I think Pro/Engineer obviously has terrific brand equity. But I think Creo is trying to accomplish some things that are different to what the Pro/Engineer brand has stood for historically. The Pro/Engineer brand in some ways is limiting
“I think some things are consolidating and some things are probably moving in the opposite direction; specialising. I actually don’t know if CAM is consolidating. I think there are more independent CAM vendors now than there were ten years ago and I think that’s because within CAM there are so many specialities that the products are becoming very sophisticated. If you bought one of the leading independent CAM products, they work with any CAD technology. The integration between CAM and CAD, even from different vendors, is good enough that it eats into the value proposition of buying it all from one vendor.
“Normally if you buy it all from one vendor, you might lose a certain degree of specialisation, but you would pick-up a certain benefit of integration. But I think right now people are saying the integration’s good enough. I need the specialisation. I’m not sure CAM is consolidating, I think it’s actually moving in the opposite direction.
“At the PLM level, there are a lot of applications adjacent to PLM that arguably could be part of PLM – a good example is requirements management. Companies say: ‘Do we really need a separate database in the data centre for requirements? Couldn’t we just put the requirements in the PLM database and get rid of one system and then we get better traceability, better configuration and change management?’ There are lots of good reasons why requirements management, as a simple example, should be consolidated in the PLM.

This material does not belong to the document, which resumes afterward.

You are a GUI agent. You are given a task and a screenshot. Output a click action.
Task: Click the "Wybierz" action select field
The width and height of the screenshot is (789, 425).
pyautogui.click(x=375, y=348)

“Should there be better consolidation of MCAD, E-CAD in software engineering tools? Probably, because a lot of people are developing mechatronic products that have all these elements and today the tools are all quite sophisticated, but they don’t work together well. I think it’s actually a pendulum that swings back and forth and some things around the PLM backbone are consolidating and some things like CAE are not.”
“PLM is becoming very important and I think it’s starting to have more impact on CAD decisions. And here, I think PTC is winning the PLM battle, so the connection between PLM and Creo is very important. The ability to do next generation assembly modelling, for example or the ability to manage to connectivity between 2D, 3D direct, 3D parametric data, across multiple users and departments. PLM’s becoming important at the CAD decision and important even separate from the CAD decision, and we’re becoming the leader there. I think it becomes very reinforcing of our CAD strategy and I wouldn’t trade places with any vendor in the industry right now.”